** START Data records **
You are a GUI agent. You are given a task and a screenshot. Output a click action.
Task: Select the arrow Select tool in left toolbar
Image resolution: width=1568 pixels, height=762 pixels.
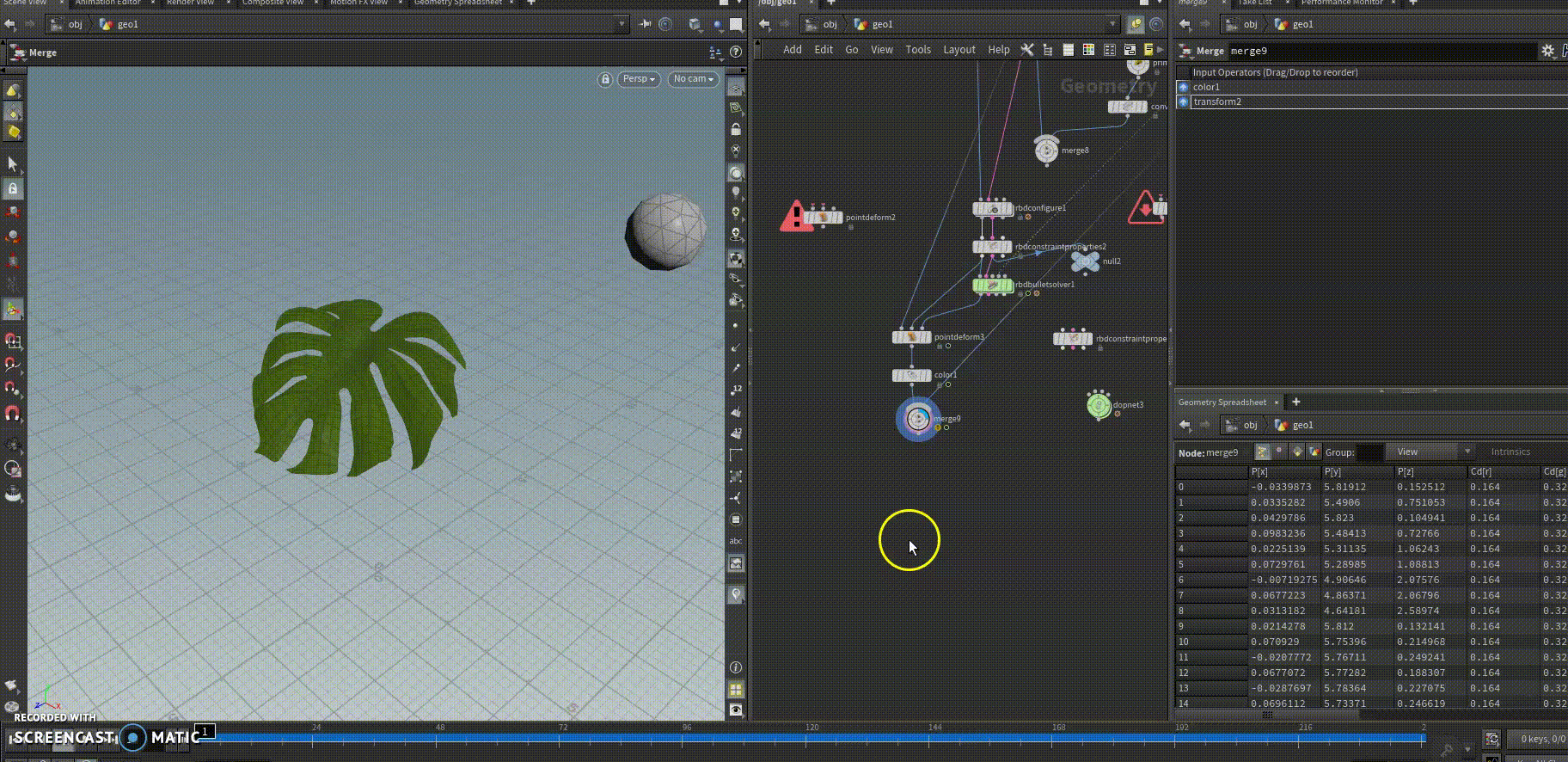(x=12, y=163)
** END Data records **
** START Data records **
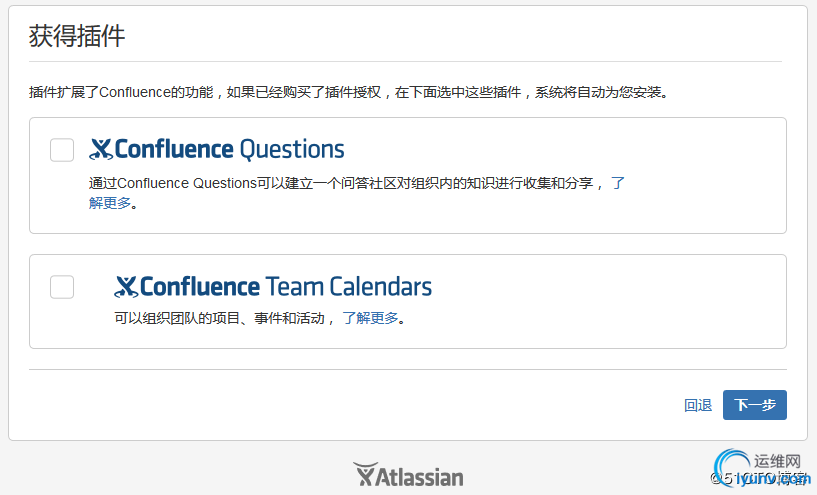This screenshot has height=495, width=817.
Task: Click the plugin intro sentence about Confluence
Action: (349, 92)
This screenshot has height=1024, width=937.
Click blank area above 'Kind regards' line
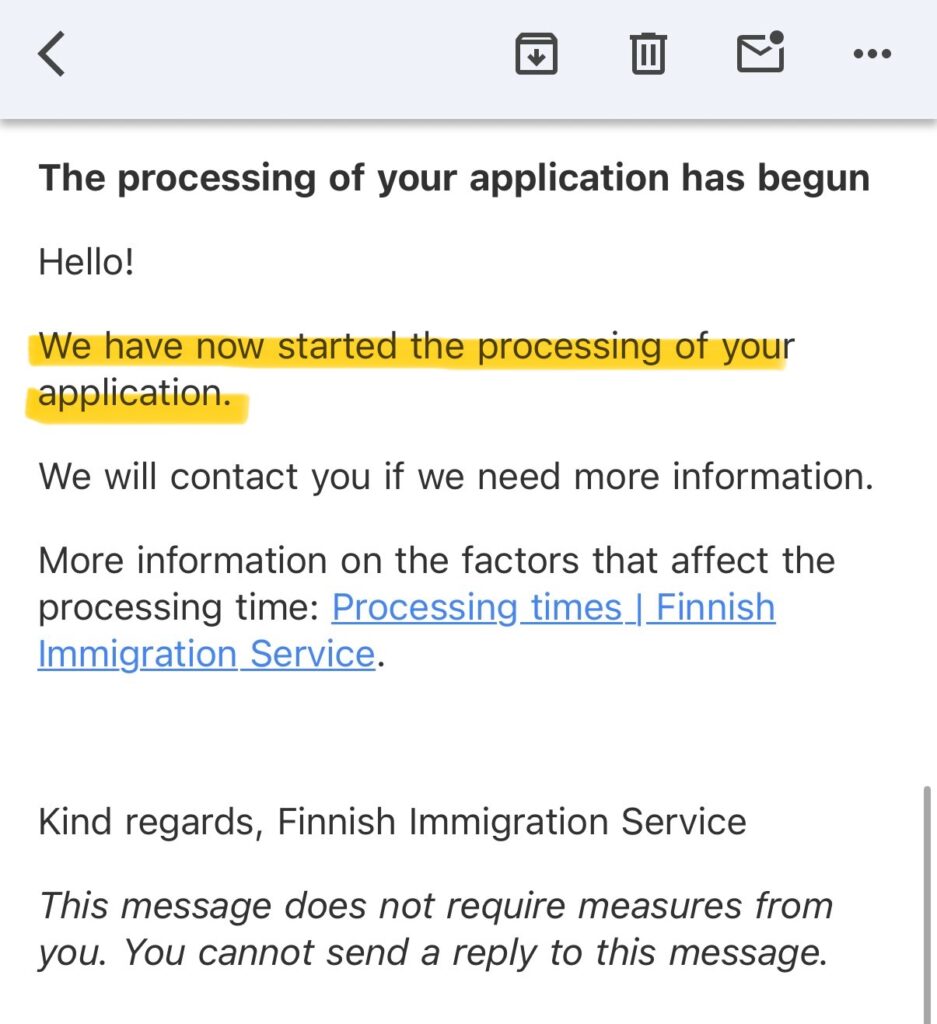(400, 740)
** END Data records **
** START Data records **
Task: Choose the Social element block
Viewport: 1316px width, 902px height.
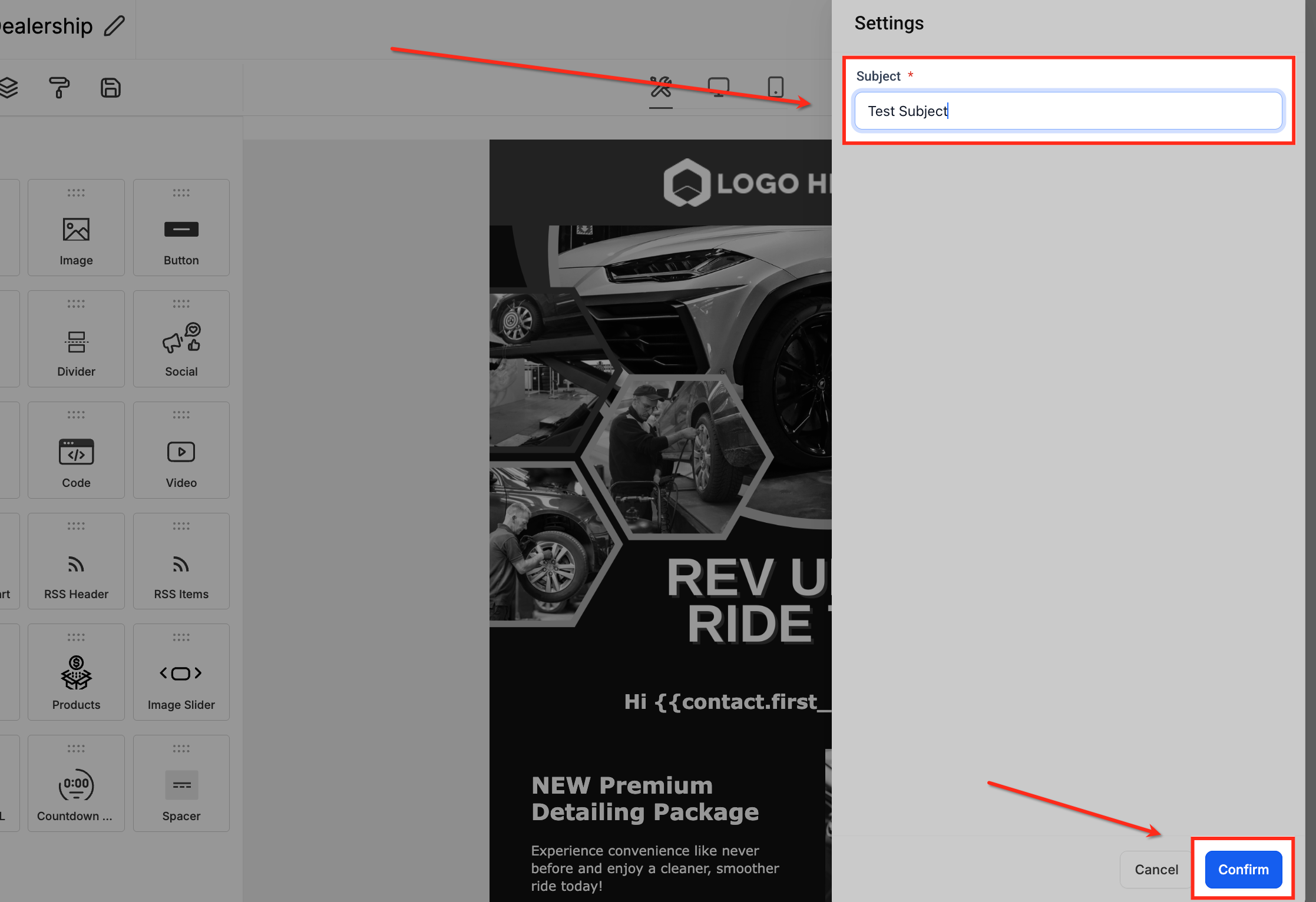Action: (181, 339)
** END Data records **
What you need to do:
Give back the stretch from the line containing "Task: Choose the Social element block" through the line containing "Action: (181, 339)" with "element block" renamed to "element card" and nothing else altered. Leave the pictures out.

Result of this exercise:
Task: Choose the Social element card
Viewport: 1316px width, 902px height.
Action: (181, 339)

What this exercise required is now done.